> **Activity**: Exclude any images and output the remaining records exactly.

######

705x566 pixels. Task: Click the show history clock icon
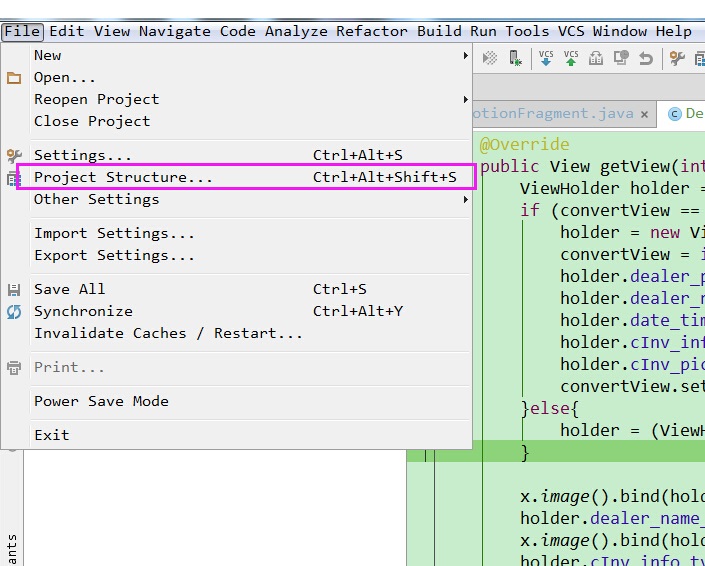621,59
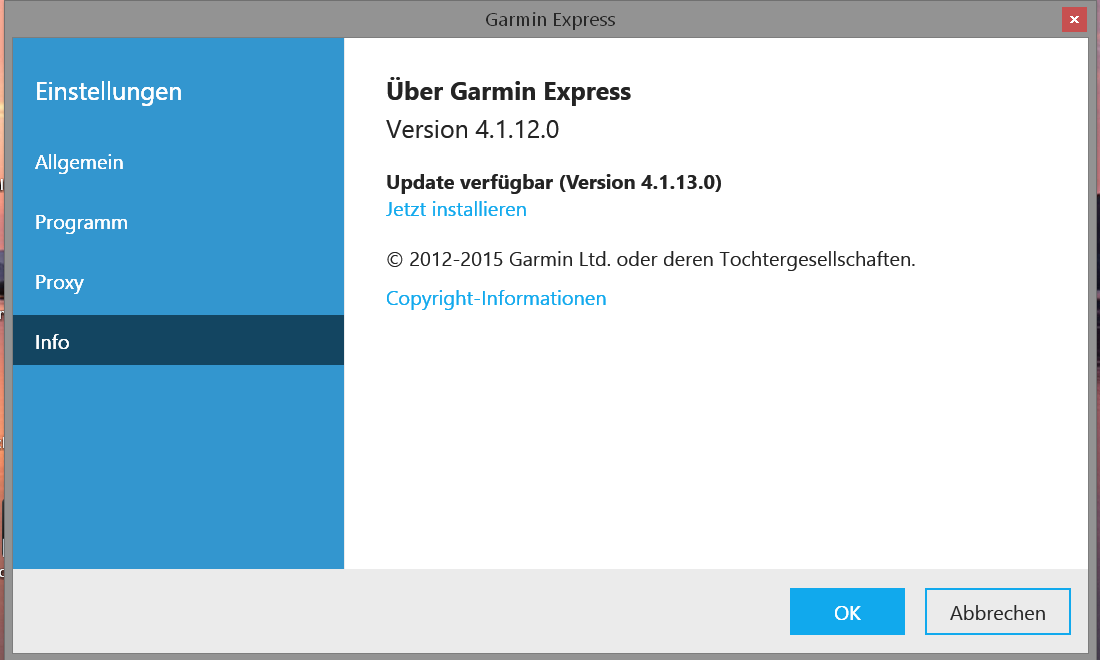Screen dimensions: 1100x660
Task: Click the gray footer left of OK
Action: (400, 611)
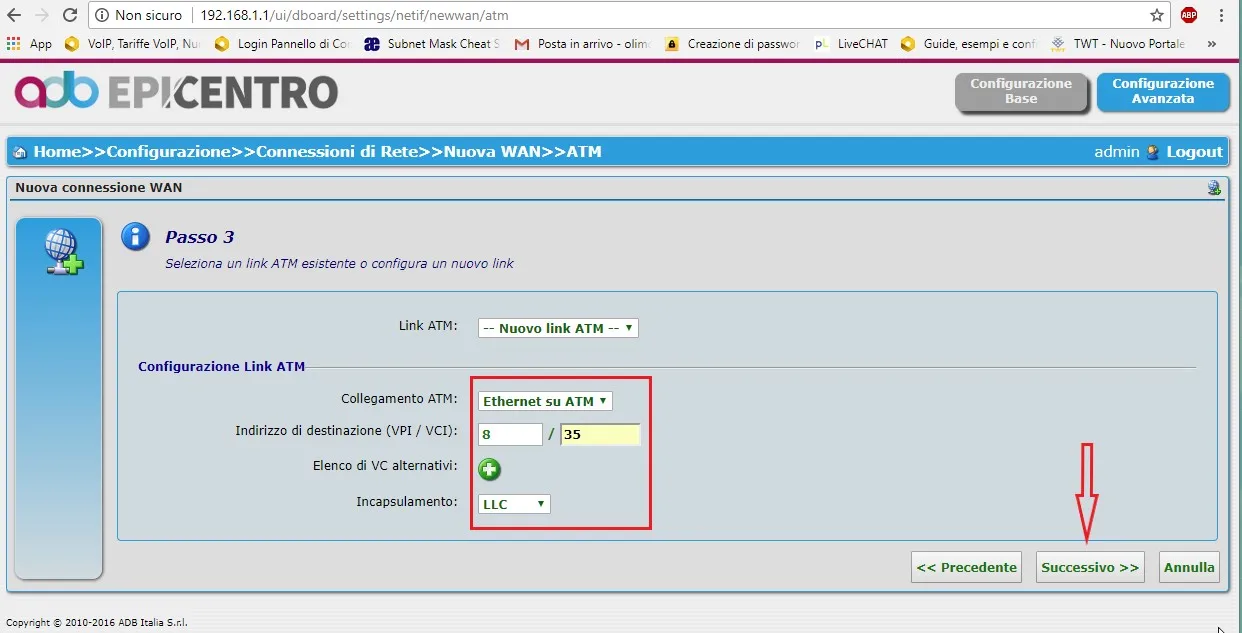The width and height of the screenshot is (1242, 633).
Task: Open Chrome's three-dot menu
Action: pyautogui.click(x=1221, y=15)
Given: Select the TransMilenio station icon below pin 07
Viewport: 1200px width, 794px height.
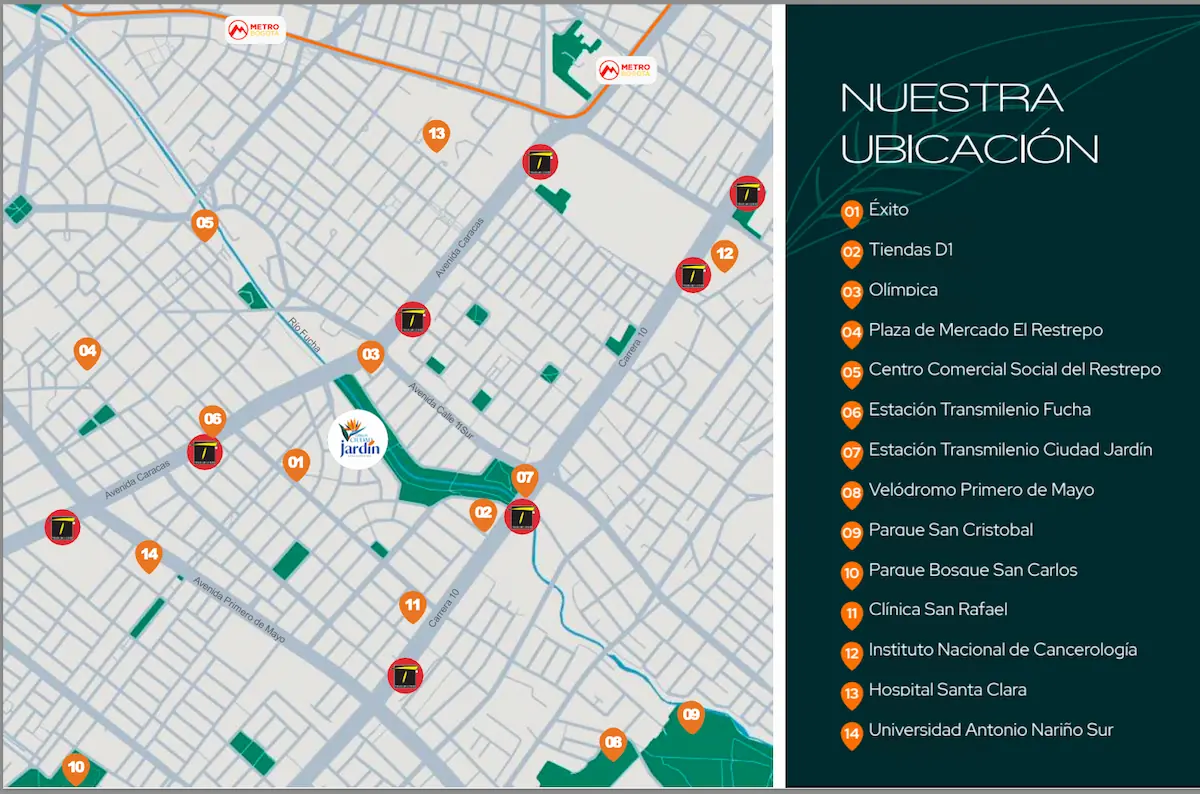Looking at the screenshot, I should (x=522, y=516).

######

> **Exercise result**:
705x566 pixels. Task: Click the show history clock icon
621,59
Screen dimensions: 1100x660
Task: Click the gray footer left of OK
Action: (400, 611)
The width and height of the screenshot is (1242, 633).
Task: Open Chrome's three-dot menu
Action: pyautogui.click(x=1221, y=15)
Given: Select the TransMilenio station icon below pin 07
Viewport: 1200px width, 794px height.
Looking at the screenshot, I should (x=522, y=516).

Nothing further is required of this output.